Kamis, 15 Januari 2015

Pendidikan Harus Jadi Kegembiraan

Foto hitam putih itu menggambarkan sebuah halaman rumah sederhana. Pintu kayu, tembok tanpa pulasan cat, pagar semen setinggi lutut orang dewasa menghiasi halaman tersebut. Tikar pandan menjadi alas sederhana untuk duduk beberapa orang. Sekitar lima belas anak duduk menghadap seorang guru wanita. Mereka sedang bersiap untuk belajar.
Halaman di foto tersebut merupakan bagian dari salah satu Sekolah Taman Siswa di Bandung. Guru perempuan yang ada di foto itu adalah Ibu Soerjoadipoetro, salah seorang penggerak pendidikan Taman Siswa.
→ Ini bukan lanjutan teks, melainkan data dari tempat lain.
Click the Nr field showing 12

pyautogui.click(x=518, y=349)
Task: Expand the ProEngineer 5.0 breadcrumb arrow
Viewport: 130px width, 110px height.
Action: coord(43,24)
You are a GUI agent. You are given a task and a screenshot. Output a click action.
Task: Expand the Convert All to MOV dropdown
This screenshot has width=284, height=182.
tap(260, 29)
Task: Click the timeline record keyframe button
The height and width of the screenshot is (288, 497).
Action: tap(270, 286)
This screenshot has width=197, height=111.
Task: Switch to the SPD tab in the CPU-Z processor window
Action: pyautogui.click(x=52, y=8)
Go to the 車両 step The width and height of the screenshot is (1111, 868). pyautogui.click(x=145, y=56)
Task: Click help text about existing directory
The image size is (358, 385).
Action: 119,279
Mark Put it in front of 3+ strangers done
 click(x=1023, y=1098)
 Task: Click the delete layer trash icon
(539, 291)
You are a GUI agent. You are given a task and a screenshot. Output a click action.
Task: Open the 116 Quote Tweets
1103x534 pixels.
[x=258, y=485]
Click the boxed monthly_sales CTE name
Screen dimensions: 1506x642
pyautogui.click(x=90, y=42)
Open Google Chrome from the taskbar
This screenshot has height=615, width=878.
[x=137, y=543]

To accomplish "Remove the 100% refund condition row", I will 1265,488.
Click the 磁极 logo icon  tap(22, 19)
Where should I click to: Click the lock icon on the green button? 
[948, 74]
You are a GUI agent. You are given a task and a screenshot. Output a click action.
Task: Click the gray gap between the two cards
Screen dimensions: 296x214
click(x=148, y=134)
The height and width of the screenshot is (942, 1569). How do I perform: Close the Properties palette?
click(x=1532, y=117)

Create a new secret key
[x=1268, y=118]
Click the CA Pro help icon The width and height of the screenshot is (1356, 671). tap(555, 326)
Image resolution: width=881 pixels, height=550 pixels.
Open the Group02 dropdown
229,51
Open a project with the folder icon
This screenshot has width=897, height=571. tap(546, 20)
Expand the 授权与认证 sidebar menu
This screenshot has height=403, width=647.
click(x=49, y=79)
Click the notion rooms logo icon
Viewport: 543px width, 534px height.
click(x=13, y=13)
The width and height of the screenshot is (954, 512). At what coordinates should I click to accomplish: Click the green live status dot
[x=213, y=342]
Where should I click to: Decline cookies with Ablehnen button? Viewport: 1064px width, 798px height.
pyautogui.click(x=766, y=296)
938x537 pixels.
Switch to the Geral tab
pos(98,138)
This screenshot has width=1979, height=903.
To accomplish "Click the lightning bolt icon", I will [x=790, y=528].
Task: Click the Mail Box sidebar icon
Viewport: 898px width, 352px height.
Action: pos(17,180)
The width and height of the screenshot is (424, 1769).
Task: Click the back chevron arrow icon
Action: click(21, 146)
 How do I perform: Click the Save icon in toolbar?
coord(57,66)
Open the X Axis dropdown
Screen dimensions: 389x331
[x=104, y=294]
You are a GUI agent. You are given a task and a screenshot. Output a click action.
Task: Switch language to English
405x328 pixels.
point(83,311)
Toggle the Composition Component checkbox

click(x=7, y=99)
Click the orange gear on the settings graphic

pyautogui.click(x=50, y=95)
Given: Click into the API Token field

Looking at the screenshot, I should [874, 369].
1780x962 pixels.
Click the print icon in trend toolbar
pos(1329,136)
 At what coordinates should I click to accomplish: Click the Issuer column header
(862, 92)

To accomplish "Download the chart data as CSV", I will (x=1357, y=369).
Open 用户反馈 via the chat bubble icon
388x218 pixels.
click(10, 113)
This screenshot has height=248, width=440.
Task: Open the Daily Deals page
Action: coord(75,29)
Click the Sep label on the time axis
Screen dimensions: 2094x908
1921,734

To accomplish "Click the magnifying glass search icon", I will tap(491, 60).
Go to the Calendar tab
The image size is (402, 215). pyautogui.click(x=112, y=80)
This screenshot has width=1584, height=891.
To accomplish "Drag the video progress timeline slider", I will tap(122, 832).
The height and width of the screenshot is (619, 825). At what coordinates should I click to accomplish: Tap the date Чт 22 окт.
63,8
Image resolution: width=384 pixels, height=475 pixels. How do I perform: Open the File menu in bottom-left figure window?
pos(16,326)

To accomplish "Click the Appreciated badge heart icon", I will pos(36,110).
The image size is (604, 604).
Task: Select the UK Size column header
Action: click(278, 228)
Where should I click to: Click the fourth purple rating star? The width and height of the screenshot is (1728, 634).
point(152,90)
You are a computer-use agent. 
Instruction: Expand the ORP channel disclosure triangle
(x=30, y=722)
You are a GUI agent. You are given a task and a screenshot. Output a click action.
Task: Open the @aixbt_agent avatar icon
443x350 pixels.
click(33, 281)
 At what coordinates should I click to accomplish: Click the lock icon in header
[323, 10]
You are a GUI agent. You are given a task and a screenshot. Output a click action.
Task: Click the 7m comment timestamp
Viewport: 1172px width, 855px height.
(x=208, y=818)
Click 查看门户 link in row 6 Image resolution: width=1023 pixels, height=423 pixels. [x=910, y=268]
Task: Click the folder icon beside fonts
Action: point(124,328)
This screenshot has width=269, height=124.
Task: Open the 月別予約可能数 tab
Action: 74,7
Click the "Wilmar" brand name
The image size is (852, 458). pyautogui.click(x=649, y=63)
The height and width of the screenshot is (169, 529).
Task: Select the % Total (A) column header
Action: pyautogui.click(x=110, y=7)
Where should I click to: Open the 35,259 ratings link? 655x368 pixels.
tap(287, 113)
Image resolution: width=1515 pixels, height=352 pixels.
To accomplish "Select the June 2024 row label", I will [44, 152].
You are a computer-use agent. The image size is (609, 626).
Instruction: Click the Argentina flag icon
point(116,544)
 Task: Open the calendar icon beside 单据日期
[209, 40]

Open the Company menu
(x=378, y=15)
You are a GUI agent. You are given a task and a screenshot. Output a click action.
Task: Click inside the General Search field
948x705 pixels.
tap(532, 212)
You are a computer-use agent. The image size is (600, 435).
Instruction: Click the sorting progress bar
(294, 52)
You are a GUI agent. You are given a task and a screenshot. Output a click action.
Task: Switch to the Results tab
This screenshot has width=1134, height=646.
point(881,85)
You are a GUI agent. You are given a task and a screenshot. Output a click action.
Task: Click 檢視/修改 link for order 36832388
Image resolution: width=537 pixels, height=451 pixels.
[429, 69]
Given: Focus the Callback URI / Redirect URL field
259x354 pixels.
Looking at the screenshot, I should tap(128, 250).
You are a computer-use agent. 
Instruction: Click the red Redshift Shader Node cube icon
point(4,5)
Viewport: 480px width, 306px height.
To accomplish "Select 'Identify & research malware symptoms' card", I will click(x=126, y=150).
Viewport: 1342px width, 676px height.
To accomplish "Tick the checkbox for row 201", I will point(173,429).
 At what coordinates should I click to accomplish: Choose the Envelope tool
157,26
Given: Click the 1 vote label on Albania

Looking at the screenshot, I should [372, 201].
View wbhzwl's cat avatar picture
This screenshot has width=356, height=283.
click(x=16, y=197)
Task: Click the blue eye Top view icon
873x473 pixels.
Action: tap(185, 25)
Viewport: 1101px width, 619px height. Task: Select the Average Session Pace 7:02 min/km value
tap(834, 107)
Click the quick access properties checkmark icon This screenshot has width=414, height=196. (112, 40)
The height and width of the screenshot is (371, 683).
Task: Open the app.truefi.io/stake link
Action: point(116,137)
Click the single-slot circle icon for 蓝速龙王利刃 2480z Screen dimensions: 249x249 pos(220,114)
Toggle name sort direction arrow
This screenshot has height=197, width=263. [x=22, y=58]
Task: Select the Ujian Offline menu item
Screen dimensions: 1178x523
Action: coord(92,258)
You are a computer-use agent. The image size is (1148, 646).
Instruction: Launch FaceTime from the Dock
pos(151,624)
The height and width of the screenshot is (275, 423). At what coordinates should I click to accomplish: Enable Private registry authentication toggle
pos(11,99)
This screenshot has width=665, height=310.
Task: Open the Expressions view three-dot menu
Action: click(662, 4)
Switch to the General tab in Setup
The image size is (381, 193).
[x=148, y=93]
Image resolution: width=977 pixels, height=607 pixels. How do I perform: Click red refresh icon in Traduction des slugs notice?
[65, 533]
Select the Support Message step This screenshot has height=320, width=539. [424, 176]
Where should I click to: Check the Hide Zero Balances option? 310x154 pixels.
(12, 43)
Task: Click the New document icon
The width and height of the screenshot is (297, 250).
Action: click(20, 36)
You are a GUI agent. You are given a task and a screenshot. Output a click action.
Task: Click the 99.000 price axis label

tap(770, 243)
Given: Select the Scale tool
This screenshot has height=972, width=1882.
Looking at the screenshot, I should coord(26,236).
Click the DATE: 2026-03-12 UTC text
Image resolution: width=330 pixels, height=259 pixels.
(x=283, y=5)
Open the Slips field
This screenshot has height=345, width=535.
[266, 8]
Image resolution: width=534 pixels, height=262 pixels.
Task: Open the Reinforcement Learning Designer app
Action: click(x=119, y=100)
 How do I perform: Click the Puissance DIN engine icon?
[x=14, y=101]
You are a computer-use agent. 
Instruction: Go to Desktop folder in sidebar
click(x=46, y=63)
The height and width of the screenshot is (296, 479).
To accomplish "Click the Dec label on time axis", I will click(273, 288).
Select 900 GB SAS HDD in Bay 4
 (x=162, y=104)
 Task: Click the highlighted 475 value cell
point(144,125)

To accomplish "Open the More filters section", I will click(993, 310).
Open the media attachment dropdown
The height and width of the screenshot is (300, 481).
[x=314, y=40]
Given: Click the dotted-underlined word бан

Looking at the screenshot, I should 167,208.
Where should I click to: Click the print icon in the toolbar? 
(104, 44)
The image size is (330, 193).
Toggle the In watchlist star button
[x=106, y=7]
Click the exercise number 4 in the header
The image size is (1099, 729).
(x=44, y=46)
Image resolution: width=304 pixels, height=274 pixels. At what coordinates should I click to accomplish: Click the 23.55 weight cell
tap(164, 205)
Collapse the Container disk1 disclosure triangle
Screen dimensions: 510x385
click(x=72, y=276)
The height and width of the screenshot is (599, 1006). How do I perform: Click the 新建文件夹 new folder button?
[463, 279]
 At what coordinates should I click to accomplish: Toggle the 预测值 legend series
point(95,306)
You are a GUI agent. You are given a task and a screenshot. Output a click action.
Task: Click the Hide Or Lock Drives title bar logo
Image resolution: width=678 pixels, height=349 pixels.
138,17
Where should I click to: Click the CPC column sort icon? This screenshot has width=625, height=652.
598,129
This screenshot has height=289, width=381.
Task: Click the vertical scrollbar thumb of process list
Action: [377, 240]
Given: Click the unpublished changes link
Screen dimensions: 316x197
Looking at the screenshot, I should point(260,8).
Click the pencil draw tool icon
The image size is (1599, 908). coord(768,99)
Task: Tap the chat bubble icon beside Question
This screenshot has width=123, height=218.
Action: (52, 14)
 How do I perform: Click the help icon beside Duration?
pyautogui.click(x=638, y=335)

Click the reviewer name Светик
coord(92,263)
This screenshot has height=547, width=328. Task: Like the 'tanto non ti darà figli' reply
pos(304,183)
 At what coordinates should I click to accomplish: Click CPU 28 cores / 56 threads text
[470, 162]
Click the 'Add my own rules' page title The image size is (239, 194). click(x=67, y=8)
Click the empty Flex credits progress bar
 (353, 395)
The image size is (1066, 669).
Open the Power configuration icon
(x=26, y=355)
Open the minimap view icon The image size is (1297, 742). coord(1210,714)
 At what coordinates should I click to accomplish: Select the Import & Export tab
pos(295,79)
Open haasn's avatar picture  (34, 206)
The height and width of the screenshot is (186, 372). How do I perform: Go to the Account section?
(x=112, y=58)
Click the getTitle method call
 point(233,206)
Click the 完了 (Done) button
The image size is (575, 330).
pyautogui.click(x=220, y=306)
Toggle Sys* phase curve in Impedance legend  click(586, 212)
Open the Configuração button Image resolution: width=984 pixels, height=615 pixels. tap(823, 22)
Foto itu kini masih terarsip di Museum Tropen, Belanda.
Gambar dua dimensi tersebut boleh jadi sederhana, tapi pesannya begitu nyaring. Bahwa pendidikan adalah sebuah keseharian yang menyenangkan. Murid-murid yang hadir tak memakai seragam tapi semangat mereka tak bisa disepelekan.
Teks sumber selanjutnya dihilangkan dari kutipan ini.